Two recent publications, based on the SOF (Study of Osteoporotic Fractures) and on the analysis of the placebo group of the pivotal study of alendronate (the FIT study), have started to open a crack in its credibility. Both studies have confirmed that the predictive capacity of using simply age + BMD or age + previous fracture1 in one study, or age + BMD + vertebral fracture2 in the other is equally correct as using the FRAX scale.
In Spain these limitations have similarly been detected by means of an analysis of a wide prospective cohort study. As much for its for its over- as for its under-evaluation of risk, in cases of extreme risk of fracture observed, the linearity of the tool is limited3.

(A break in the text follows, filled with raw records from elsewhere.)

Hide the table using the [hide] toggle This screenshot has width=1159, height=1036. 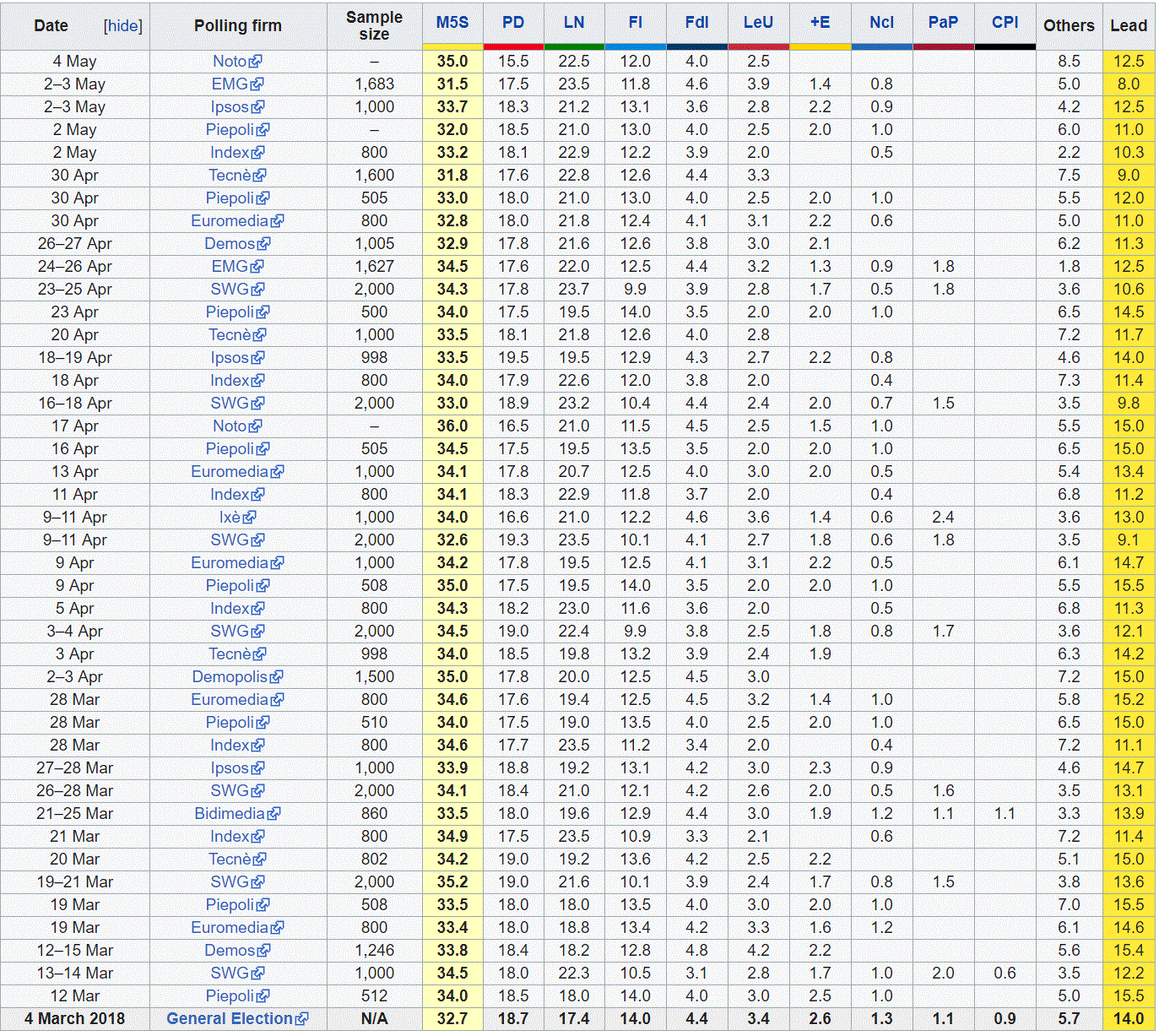[122, 26]
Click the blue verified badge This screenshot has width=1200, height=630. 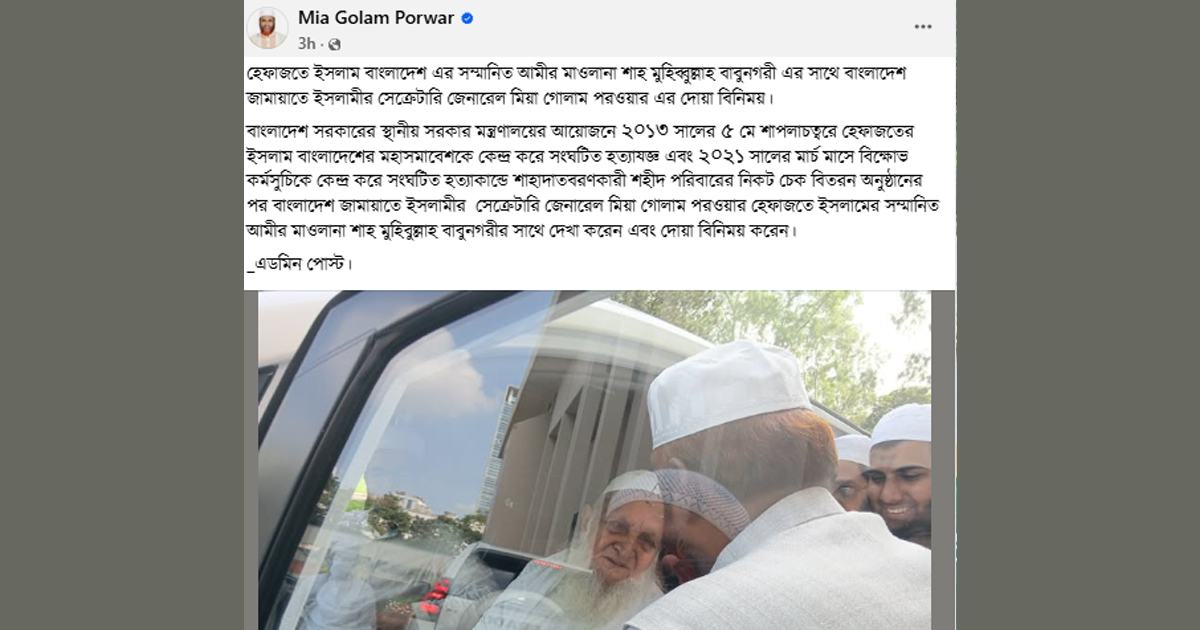467,18
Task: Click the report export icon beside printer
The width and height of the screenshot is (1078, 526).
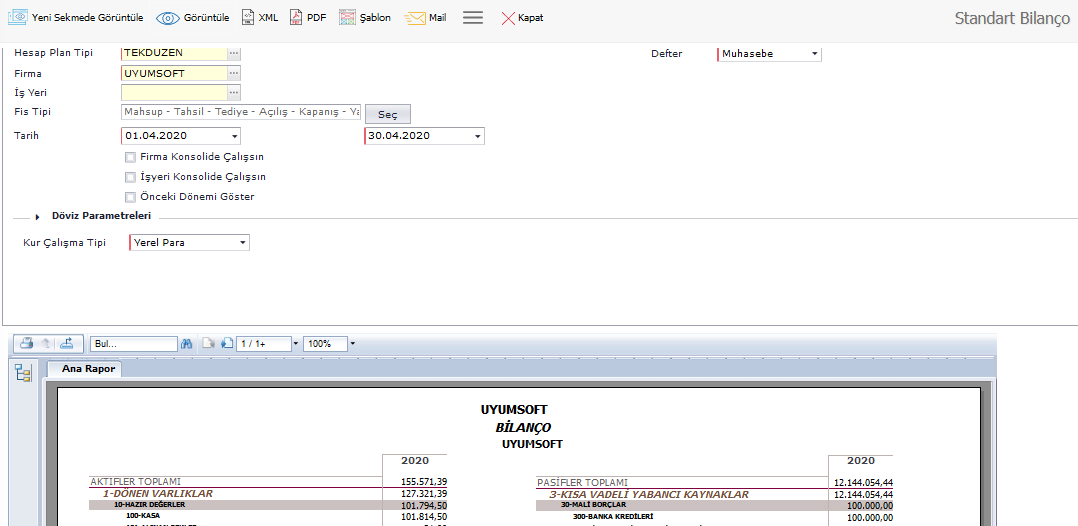Action: [x=67, y=343]
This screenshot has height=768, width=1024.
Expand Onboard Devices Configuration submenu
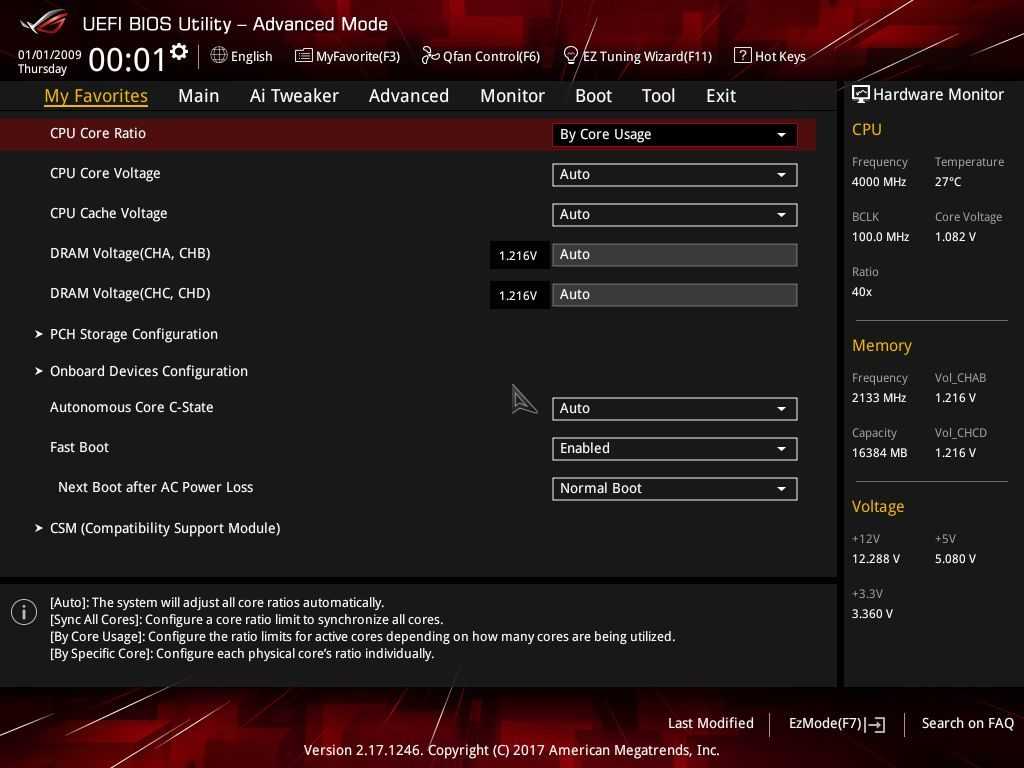[148, 371]
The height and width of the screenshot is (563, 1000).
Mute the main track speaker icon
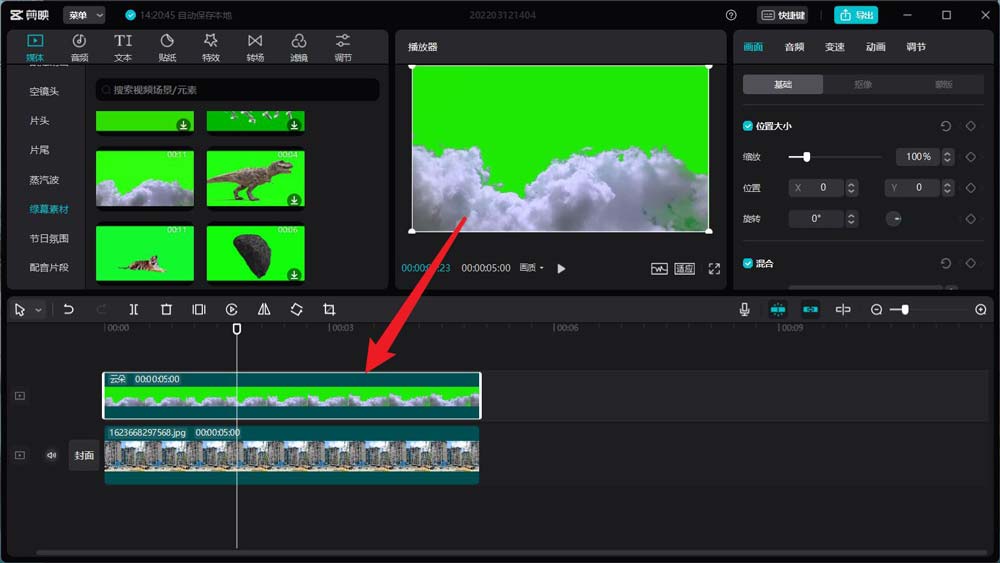tap(52, 455)
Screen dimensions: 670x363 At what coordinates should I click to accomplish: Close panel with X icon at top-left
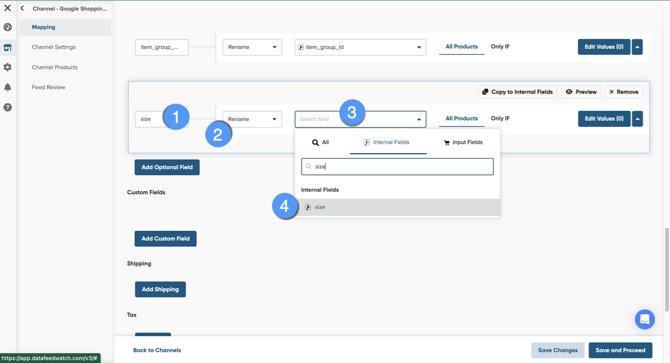click(x=8, y=8)
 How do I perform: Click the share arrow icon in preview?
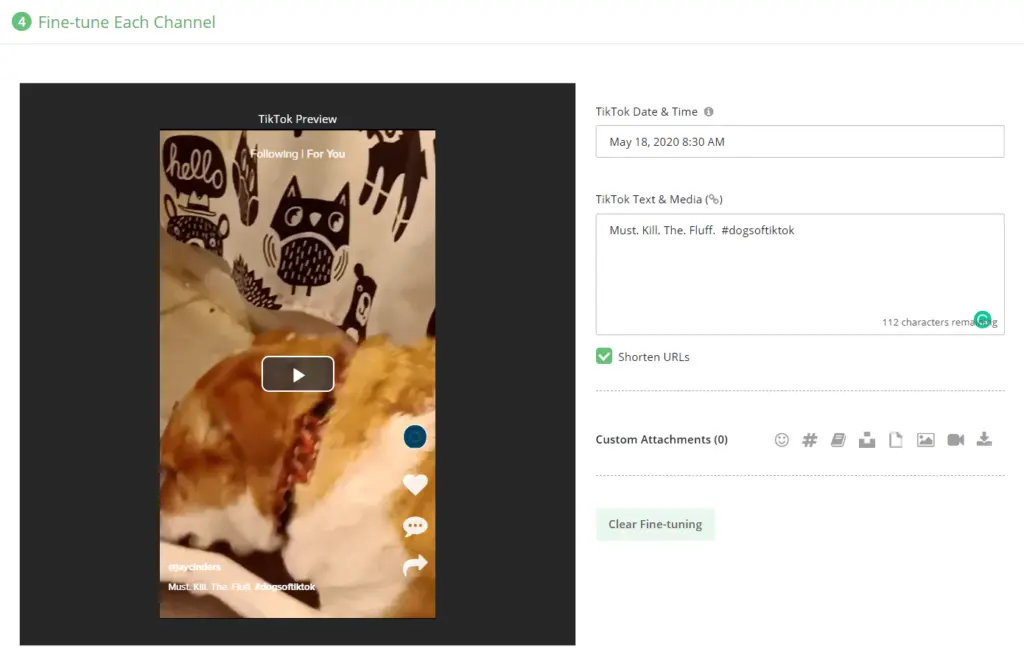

What can we conclude? Above all we must congratulate those who have created the FRAX scale. Without a doubt it is a crucial advance in our clinical analysis of osteoporosis. Imperfect, of limited validity, with methodological defects, with telling shortcomings. And yet it represents the first global scale, which will mark a new paradigm in tackling osteoporosis, since it will be, without a doubt, the vertebral column on which we are going to work in the coming years. To perfect and improve it in its applicability to specific countries is going to be the immediate task in its development. In the meantime, its judicious use, conscious of its limitations, will be a help in our clinical practice. As always, returning to clinical judgement.Jesús Hurtado

It is inevitable that we dedicate some words to the memory of Jesús. No-one who knew him can dispute his qualities. A terribly human person, discreet, a hard worker, straightforward, affectionate, far-sighted, a scientific sage and doctor…All these descriptions, which are routinely applied to those who have died, most of the time simply because they are dead, are strongly applicable to Jesús. Exemplary in his life and in his passing towards death, he was a point of reference for all those who knew, and also, loved him. For his immutable smile and for the peace he radiated. Let us all enjoy his memory.

1. Ensrud KE, Lui LY, Taylor BC, Schousboe JT, Donaldson MG, Fink HA, et al. Study of Osteoporotic Fractures Research Group. A comparison of prediction models for fractures in older women: is more better? Arch Intern Med 2009;169:2087-94.
2. Donaldson MG, Palermo L, Schousboe JT, Ensrud KE, Hochberg MC, Cummings SR. FRAX and risk of vertebral fractures: the fracture intervention trial. J Bone Miner Res 2009;24:1793-9.
3. González-Macías J, Vila J, Marín F, Díez-Pérez A. Analysis of the predictive performance of the FRAX® tool in a cohort of 5201 women in the ECOSAP study. 14 Congress of SEIOMM. Santander 27-30 October 2009.